機工都市ゴーグのある家の地下室で、何人もの学者達が転送装置を囲んで、何やら話し込んでいる。

その様子を、この家の主の息子、ムスタディオはただ見ている事しかできない自分を悔やんでいた。



と、そこへ……。





ドタ ドタ ドタ ドタ……。



バーーン!



地下室の入り口に付いているドアを蹴破るような勢いで、何者かが乱入してきた。



部屋に居た者全員が、その轟音がした方を見た。

そこには、金色の髪を、やや短めに纏めた女騎士が立っていた。名を、アグリアス=オークスという。

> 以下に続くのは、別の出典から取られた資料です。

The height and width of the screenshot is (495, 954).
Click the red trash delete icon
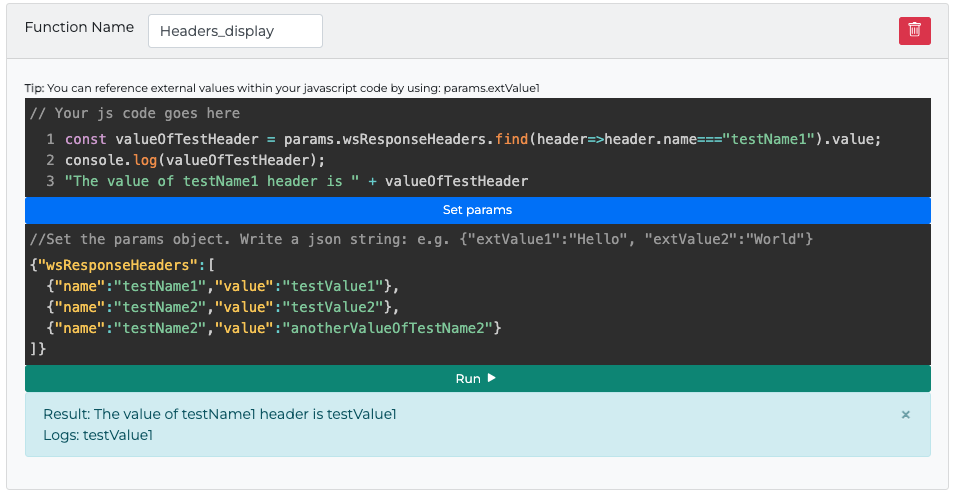point(914,30)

彼女もまたムスタディオと同じ、ラムザの戦友であり友人である。



「アグリアス、人の家なんだからもうちょっと静かに「ラムザが消えたというのは本当か!?」



ムスタディオの注意を聞くまでも無く、彼女は青年へ詰め寄る。それはもう光速で。

どうやら、ラムザが消えたという知らせを受け、急いで飛んできたようである。



「あ、あぁ……。本当だよ。転送装置が暴走してな……グァ!?」



「ラムザはどうなった! どこの世界へ!? 助けに行く事はできるのか!!?」



ムスタディオの首を掴み、ブンブンと振りながら質問を繰り返すアグリアス。

確かに、彼女はラムザに感謝してもしきれない程の恩がある。



だがソレを考慮しても、この様子は少々おかしい気もする。何が彼女をこうさせているのか。





「お、落ち着けアグリアス……順番に説明するから」



首を掴まれながらも、なんとか声を振り絞ったムスタディオの声を聞き、アグリアスもようやくムスタディオの首を開放する。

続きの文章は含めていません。